TRY IT: Look through the entries below and extract exactly the lines from the one containing "MOTO oil & lubricants (82, 1458)" through the one containing "Visa preferenser (1533, 2234)", ends included.

*** Opening DATA FOR THIS EXERCISE ***

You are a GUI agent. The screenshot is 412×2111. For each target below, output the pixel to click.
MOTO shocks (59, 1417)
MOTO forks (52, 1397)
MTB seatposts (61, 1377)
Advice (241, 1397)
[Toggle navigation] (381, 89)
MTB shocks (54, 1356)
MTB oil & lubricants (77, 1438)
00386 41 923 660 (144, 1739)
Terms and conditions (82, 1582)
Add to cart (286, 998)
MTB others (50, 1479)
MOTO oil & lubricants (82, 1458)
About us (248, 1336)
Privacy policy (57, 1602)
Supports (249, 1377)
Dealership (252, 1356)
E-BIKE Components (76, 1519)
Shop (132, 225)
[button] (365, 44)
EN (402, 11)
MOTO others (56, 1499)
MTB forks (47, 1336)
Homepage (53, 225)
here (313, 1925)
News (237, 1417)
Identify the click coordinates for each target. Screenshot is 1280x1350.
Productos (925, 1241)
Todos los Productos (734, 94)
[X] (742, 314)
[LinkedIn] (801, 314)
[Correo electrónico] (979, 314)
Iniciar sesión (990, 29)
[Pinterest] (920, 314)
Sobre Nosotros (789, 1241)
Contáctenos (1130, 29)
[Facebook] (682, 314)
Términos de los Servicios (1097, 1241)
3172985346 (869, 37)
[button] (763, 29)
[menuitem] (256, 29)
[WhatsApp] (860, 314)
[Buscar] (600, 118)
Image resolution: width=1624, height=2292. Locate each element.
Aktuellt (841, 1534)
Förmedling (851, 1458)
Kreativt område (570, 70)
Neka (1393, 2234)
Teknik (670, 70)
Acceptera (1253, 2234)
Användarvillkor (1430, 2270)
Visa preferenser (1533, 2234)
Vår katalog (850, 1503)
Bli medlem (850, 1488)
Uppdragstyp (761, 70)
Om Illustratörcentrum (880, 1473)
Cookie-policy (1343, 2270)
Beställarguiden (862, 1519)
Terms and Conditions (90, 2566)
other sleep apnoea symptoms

*** Closing DATA FOR THIS EXERCISE ***

EXERCISE RESPONSE:
MOTO oil & lubricants (82, 1458)
About us (248, 1336)
Privacy policy (57, 1602)
Supports (249, 1377)
Dealership (252, 1356)
E-BIKE Components (76, 1519)
Shop (132, 225)
[button] (365, 44)
EN (402, 11)
MOTO others (56, 1499)
MTB forks (47, 1336)
Homepage (53, 225)
here (313, 1925)
News (237, 1417)
Identify the click coordinates for each target. Screenshot is 1280x1350.
Productos (925, 1241)
Todos los Productos (734, 94)
[X] (742, 314)
[LinkedIn] (801, 314)
[Correo electrónico] (979, 314)
Iniciar sesión (990, 29)
[Pinterest] (920, 314)
Sobre Nosotros (789, 1241)
Contáctenos (1130, 29)
[Facebook] (682, 314)
Términos de los Servicios (1097, 1241)
3172985346 (869, 37)
[button] (763, 29)
[menuitem] (256, 29)
[WhatsApp] (860, 314)
[Buscar] (600, 118)
Image resolution: width=1624, height=2292. Locate each element.
Aktuellt (841, 1534)
Förmedling (851, 1458)
Kreativt område (570, 70)
Neka (1393, 2234)
Teknik (670, 70)
Acceptera (1253, 2234)
Användarvillkor (1430, 2270)
Visa preferenser (1533, 2234)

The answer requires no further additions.